Standout in college at Michigan. A second-round pick in the NFL. A nine-year NFL career. Started 100 games as a pro. High school assistant coach, connected with the Jaguars as team chaplain.
With all of that past experience, you might think Williams would come into the job at Providence feeling like he was ready to go from day one.
But that’s not the way Williams is approaching his first season as a head coach. Instead, since accepting the job, he’s been reaching out to former teammates and current and former coaches to learn as much as he can before spring practice begins in April.
“I’m learning and just talking to as many people as I can,” Williams said. “I believe that the more people you talk to and gather wisdom, you’ll learn a little bit instead of just jumping in and saying, ‘I got this.’ And so I’ve been talking to coaches, to my high school coaches, and really getting some insight, ‘Hey, how did you do what made you successful?’ It’s been cool.”
One of the former teammates he has spoken with is Todd Fordham, once a fellow offensive tackle with the Jaguars, now an assistant coach at Bolles.
“We have had good conversations, just taking me through the X’s and O’s,” Williams said. “I got a phone call that I have to get to with (former Jaguars’ quarterback) Quinn Gray. We are supposed to talk a little bit about how he did it and he was successful in his high school program. I know Providence and the families that are represented there. And so I’m excited about the kids that I get to work with.”
Williams knows Providence because he spent some time there as an assistant offensive line coach, working with Tony Boselli and then-head coach Jeff Kopp, another former Jaguar. One of the students Williams knows well on the Providence roster is his son, Mason, a ninth-grader playing basketball who will also spend some time on the gridiron.
“He’s 6-foot-1 with a size 16 shoe,” Williams said. “We’re trying to find out what his role will be on the team. So those things make this opportunity exciting.”
In addition to some returning assistants, Williams is reaching out to a number of recognizable names who will join him on the coaching staff. Names like Donovin Darius, Joe Zelenka, Reggie Hayward and Roy Miller are all signed up to be on staff. Greg Jones’ son will be playing, so Williams is looking to bring him in as well. Williams says he has two goals for the program’s first steps: establish consistency and create a culture.

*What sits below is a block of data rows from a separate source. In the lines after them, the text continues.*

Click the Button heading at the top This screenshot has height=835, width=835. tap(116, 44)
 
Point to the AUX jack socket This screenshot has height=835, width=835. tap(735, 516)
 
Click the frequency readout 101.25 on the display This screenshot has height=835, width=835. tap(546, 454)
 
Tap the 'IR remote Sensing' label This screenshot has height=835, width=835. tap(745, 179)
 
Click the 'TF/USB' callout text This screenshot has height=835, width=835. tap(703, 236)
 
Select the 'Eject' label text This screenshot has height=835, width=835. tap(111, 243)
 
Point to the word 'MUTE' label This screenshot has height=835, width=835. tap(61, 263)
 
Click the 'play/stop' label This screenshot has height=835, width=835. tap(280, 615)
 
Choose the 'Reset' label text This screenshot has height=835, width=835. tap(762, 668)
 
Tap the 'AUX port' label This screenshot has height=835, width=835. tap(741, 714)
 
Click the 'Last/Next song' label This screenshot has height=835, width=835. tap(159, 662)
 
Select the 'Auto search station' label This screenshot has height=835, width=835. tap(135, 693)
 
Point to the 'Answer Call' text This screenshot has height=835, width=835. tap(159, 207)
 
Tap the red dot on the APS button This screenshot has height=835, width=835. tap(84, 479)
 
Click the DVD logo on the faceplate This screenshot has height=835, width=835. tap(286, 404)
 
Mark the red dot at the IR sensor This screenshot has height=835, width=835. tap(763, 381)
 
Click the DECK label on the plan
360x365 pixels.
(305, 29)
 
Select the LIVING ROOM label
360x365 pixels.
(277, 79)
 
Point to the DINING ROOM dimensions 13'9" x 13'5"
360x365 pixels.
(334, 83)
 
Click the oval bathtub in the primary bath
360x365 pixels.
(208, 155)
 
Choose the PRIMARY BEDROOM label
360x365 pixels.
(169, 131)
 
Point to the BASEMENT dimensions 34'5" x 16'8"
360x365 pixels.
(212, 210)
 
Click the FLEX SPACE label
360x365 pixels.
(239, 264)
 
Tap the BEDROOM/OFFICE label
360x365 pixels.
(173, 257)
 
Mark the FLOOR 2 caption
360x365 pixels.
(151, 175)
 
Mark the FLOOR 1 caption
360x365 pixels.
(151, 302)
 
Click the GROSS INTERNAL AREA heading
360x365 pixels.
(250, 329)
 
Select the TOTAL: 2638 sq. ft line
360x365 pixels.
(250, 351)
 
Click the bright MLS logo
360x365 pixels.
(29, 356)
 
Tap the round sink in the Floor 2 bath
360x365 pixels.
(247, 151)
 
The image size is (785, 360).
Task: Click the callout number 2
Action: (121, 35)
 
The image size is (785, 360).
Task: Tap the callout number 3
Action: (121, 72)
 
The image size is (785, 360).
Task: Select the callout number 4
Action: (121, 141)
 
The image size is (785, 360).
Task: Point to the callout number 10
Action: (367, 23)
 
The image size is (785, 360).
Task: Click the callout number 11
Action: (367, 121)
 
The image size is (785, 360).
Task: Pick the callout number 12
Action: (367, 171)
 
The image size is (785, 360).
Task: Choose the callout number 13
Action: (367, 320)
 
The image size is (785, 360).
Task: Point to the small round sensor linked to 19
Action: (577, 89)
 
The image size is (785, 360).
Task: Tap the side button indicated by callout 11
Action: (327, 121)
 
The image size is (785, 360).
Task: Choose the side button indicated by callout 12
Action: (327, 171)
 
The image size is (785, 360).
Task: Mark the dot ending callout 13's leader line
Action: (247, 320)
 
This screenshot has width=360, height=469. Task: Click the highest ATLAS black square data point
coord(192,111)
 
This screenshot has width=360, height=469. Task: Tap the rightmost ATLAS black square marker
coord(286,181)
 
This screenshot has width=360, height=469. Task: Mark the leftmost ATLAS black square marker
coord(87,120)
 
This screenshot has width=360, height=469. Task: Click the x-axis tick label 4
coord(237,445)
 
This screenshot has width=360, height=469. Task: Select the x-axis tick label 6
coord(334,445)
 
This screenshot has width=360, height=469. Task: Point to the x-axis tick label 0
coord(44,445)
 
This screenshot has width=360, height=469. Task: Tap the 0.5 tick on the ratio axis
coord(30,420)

“We have had changes on staff the last four years, just being able to solidify the staff,” Williams said. “And then just create a culture where the kids want to be involved and respond. And part of the fun is going out winning games, but also making a culture where the guys who want to work hard, they understand the importance of coming to practice and really being dedicated to their craft. I think that’s the foundation of having a good program, and just connecting well with the parents and making sure they know that they’re on pace with what we’re doing.”
Williams has lofty goals, including trying to get the Providence program to the level of a couple of other local private schools with championship football pedigrees.
“(Parents are) already sending kids over for basketball and baseball. And we’ve kind of shifted the narrative a little bit like, the football program is good too. I think our program will be really special and will be in talks like Trinity (Christian) and Bolles.”
Providence begins spring practice on April 25.